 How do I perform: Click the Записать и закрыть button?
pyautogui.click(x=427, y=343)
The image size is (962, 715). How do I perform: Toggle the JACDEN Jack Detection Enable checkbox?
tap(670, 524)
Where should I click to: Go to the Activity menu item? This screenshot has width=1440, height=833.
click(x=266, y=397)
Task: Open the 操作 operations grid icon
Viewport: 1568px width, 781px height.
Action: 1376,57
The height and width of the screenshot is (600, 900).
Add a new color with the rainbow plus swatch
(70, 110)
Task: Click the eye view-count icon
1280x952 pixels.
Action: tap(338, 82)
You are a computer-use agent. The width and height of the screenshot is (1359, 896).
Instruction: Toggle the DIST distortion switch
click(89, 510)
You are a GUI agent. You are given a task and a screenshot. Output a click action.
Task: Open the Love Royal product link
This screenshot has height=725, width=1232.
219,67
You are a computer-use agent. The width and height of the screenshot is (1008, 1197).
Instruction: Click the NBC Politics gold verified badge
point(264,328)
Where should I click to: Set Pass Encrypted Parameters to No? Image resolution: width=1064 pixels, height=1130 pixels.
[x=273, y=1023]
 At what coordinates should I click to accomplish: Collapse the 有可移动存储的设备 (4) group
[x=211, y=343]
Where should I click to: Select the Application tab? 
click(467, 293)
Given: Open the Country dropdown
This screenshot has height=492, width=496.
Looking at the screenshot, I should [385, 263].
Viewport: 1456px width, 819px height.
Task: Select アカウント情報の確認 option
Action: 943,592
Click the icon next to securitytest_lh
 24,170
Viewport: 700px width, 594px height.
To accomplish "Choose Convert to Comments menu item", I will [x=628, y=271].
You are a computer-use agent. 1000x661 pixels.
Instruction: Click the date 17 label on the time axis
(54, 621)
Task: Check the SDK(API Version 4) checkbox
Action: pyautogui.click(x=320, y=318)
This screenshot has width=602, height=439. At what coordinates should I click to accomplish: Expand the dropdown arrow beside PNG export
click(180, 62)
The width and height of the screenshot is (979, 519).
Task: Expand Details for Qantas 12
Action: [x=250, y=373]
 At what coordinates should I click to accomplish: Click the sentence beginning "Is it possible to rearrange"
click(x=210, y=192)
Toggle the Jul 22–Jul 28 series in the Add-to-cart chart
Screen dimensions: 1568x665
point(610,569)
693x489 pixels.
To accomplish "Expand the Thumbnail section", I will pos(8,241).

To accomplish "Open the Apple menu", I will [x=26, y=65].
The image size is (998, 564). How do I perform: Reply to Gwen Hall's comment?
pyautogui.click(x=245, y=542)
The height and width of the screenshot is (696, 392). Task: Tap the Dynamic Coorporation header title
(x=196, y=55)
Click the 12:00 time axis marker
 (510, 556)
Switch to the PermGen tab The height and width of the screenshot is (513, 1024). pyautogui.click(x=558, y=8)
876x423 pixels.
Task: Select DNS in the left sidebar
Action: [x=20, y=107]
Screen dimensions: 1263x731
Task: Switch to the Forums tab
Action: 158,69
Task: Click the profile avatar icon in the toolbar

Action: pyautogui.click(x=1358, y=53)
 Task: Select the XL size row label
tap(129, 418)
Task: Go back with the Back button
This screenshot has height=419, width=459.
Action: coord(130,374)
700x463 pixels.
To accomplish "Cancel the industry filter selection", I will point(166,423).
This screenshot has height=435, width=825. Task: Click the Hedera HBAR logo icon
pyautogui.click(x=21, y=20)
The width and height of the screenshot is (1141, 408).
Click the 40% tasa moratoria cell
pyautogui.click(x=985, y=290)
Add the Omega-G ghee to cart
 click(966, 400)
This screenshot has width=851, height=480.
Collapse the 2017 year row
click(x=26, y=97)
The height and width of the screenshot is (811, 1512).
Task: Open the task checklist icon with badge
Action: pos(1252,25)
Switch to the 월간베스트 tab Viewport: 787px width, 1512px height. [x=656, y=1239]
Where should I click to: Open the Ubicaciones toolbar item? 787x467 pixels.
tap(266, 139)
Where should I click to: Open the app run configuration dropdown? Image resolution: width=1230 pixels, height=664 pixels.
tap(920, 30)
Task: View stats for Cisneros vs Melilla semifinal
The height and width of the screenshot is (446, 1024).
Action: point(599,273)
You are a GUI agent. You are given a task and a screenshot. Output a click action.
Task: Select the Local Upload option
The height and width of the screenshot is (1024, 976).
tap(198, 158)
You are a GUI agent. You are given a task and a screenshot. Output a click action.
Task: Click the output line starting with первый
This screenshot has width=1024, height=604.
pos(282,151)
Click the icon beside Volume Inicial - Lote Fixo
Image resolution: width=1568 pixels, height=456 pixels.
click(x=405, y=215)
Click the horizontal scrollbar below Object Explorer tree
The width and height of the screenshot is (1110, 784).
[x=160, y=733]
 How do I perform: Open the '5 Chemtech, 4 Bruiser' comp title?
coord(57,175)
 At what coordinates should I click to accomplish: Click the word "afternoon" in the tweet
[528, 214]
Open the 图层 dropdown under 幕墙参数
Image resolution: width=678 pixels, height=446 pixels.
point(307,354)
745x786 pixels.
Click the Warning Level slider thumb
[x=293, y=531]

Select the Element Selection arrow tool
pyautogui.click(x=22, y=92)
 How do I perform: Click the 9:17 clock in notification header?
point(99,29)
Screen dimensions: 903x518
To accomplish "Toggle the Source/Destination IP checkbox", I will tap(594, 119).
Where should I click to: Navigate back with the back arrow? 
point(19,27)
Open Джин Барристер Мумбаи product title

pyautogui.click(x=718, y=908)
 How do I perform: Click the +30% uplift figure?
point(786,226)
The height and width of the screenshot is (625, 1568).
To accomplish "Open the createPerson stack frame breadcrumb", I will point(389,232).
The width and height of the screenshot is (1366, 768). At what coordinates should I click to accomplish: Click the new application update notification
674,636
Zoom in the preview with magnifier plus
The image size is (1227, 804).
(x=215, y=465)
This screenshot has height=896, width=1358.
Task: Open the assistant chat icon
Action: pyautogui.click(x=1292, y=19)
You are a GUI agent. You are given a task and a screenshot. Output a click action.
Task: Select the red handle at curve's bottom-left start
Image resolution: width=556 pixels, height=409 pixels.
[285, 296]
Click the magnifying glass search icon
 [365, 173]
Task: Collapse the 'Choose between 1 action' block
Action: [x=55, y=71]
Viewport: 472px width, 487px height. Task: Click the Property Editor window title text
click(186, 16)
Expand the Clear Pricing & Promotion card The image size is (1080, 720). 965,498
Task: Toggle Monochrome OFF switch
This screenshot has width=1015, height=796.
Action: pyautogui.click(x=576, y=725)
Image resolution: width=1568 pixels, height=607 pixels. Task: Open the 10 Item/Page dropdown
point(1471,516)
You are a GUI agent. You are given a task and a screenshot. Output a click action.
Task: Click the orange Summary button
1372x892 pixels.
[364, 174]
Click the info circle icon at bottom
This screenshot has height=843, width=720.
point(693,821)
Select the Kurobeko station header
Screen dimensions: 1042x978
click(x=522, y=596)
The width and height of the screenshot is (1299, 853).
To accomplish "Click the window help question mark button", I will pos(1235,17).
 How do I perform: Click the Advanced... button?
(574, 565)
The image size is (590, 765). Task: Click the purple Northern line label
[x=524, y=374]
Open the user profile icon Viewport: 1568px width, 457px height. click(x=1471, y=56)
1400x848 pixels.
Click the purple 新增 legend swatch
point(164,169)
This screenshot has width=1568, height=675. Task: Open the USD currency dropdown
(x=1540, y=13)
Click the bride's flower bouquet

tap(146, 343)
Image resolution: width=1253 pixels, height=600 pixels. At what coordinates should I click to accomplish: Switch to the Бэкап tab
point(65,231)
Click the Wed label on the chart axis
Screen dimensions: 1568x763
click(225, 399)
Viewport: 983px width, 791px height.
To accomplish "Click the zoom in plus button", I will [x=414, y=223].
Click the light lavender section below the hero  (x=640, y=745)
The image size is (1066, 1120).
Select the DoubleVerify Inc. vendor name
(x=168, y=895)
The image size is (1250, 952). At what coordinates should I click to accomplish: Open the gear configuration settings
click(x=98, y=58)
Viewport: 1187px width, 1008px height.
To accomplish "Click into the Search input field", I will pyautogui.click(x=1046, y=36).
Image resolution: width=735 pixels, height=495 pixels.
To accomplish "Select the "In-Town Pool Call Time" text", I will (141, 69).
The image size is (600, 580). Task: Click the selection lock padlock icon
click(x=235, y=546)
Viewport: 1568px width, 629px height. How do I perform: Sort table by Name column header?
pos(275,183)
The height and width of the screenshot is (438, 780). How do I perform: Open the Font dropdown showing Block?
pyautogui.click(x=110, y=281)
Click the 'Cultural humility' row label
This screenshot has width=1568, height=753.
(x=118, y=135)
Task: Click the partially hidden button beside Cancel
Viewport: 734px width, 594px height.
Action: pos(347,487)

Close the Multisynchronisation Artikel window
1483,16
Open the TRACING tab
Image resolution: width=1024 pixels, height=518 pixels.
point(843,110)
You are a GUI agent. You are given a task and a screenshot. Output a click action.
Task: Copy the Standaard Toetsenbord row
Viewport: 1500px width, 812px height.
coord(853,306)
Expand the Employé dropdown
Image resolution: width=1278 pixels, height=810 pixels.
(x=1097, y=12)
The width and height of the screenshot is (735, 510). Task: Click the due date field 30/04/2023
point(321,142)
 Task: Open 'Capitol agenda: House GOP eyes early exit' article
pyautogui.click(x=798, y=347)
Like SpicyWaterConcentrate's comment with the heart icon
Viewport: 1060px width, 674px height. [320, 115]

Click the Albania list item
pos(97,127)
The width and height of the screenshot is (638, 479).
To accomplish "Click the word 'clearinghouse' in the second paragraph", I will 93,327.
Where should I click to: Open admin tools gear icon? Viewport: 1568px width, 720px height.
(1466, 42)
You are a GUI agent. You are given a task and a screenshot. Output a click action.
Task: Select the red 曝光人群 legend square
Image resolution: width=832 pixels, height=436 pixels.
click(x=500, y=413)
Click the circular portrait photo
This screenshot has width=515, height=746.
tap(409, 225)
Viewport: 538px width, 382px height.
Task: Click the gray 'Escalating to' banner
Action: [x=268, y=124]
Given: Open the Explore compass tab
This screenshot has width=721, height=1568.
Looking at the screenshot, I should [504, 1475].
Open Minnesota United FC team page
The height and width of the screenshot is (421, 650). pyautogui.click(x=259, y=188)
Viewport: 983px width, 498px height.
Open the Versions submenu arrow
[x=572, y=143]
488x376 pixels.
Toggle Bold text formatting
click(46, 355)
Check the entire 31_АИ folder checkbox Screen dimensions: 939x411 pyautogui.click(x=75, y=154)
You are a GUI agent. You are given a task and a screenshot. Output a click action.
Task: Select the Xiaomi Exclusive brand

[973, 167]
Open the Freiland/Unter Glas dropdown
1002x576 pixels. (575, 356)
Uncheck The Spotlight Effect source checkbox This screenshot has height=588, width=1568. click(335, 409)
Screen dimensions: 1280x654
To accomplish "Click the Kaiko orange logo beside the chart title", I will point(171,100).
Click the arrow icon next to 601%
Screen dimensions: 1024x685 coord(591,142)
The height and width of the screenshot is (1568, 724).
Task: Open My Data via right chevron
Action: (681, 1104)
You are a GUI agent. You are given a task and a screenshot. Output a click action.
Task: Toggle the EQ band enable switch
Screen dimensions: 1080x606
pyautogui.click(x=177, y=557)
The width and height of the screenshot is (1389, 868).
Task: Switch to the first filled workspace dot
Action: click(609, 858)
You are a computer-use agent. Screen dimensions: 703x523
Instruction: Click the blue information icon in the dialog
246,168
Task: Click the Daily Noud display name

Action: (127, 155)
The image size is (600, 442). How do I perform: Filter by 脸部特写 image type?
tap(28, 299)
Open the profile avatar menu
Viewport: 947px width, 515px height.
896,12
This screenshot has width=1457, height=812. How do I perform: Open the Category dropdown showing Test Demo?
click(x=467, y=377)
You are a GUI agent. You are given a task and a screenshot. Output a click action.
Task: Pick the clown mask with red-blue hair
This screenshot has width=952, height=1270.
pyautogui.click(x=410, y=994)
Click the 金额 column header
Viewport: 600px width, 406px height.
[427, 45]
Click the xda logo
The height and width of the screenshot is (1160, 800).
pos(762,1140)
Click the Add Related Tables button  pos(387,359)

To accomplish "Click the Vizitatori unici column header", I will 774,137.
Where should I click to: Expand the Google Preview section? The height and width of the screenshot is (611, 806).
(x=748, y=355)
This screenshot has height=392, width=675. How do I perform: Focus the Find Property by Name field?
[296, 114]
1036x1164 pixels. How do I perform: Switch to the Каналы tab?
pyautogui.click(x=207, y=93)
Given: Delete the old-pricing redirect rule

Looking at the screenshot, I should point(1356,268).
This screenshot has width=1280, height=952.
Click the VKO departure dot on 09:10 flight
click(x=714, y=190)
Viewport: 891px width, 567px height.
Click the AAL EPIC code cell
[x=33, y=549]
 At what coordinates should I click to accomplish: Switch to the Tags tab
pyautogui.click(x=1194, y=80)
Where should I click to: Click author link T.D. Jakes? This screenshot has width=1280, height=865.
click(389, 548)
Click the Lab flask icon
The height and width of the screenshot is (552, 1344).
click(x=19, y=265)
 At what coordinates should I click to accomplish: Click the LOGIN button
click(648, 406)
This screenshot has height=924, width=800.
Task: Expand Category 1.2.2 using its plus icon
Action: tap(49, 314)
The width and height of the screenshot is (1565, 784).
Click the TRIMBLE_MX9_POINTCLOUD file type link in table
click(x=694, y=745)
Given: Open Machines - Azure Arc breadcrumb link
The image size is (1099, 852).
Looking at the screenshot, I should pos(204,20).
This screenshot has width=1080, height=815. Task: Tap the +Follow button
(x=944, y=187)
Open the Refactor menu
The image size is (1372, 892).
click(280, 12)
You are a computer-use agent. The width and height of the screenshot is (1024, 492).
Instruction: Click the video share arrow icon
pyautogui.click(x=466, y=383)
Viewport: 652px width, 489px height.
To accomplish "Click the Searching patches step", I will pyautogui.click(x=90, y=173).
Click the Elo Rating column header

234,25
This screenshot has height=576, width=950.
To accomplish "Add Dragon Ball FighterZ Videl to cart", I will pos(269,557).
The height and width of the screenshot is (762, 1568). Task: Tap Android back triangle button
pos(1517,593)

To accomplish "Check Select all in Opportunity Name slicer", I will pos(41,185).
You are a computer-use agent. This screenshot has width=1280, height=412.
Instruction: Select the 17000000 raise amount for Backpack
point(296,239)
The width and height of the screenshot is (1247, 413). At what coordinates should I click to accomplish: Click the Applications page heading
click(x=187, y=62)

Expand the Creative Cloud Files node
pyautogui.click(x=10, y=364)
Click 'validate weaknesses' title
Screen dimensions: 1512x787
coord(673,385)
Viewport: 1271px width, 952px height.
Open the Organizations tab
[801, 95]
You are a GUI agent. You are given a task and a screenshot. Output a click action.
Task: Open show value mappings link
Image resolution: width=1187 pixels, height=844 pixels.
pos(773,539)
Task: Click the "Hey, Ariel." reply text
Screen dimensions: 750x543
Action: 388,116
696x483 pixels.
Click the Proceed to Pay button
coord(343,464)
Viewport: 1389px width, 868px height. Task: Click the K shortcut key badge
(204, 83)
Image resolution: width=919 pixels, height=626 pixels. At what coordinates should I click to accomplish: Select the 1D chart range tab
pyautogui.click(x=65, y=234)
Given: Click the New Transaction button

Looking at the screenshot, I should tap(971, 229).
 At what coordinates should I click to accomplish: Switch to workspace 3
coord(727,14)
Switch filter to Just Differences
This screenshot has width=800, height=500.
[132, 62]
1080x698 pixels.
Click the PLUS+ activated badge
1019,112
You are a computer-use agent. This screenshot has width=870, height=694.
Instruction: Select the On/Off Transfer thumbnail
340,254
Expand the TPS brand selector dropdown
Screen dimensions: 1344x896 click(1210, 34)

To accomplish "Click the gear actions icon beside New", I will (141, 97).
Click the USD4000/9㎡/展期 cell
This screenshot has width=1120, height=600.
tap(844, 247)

-- What the exercise asks --
Across the listing above, find all lines where the word "computer" is present and copy them.

-- Solution below --
You are a computer-use agent. The width and height of the screenshot is (1359, 896).
You are a computer-use agent. The width and height of the screenshot is (1008, 1197).
You are a computer-use agent. 1000x661 pixels.
You are a computer-use agent. Screen dimensions: 703x523
You are a computer-use agent. The width and height of the screenshot is (1024, 492).
You are a computer-use agent. This screenshot has width=1280, height=412.
You are a computer-use agent. This screenshot has width=870, height=694.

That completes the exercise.